**WHAT IS EXPECTED:** What is needed is an exact copy of every line from the one containing "Open Help via blue question mark icon" through the end of the entries; please set it down without any pictures.

**Dataset entries:**

^^^^

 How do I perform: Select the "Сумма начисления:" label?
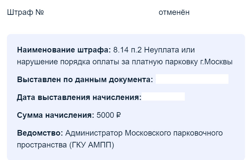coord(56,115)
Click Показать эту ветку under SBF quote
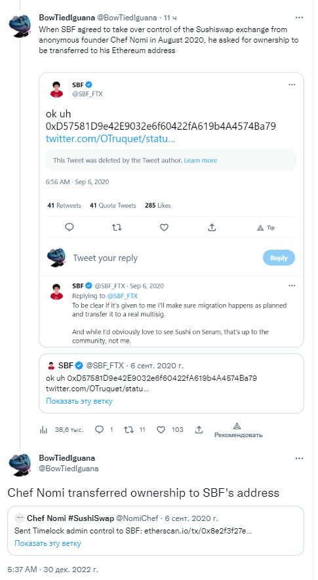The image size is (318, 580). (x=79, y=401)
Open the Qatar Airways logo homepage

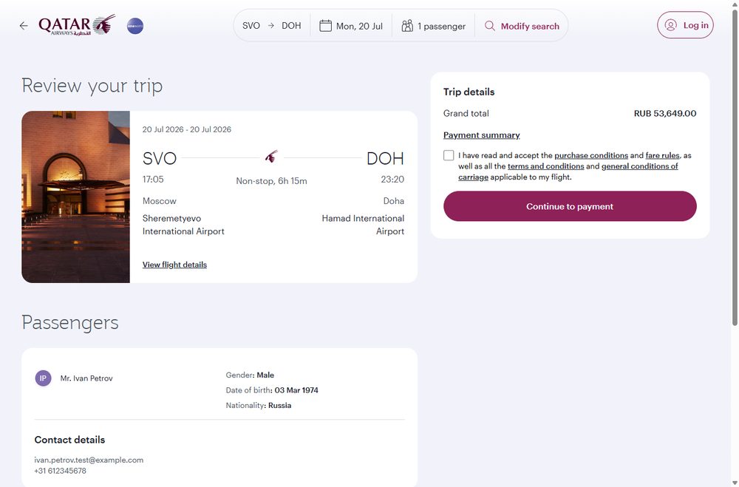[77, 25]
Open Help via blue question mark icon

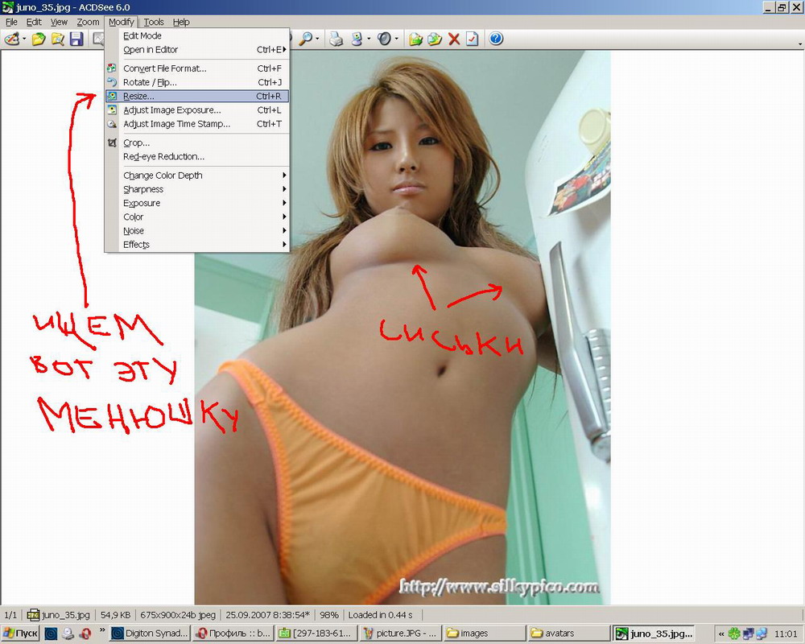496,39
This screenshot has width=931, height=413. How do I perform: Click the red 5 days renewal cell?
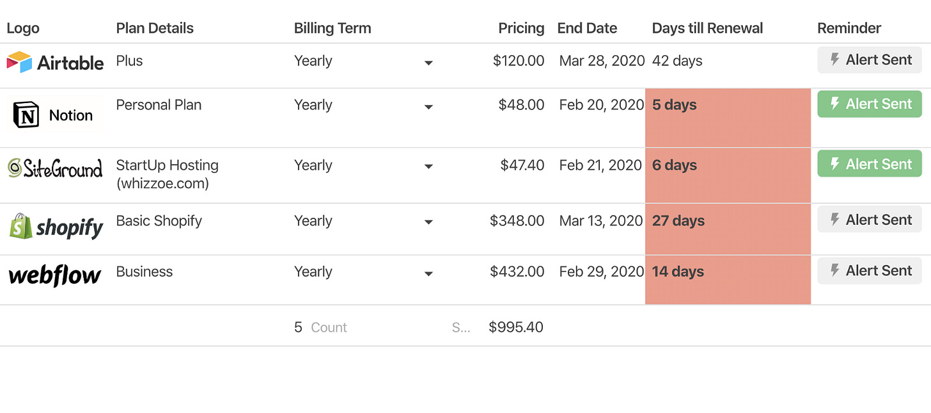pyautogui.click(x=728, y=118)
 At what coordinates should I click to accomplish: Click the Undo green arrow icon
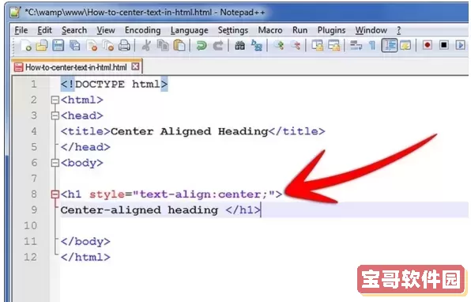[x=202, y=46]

^^^^

**OUTPUT OF THE TASK:**
Open Help via blue question mark icon

496,39
This screenshot has width=931, height=413. How do I perform: Click the red 5 days renewal cell?
pyautogui.click(x=728, y=118)
 At what coordinates should I click to accomplish: Click the Undo green arrow icon
[x=202, y=46]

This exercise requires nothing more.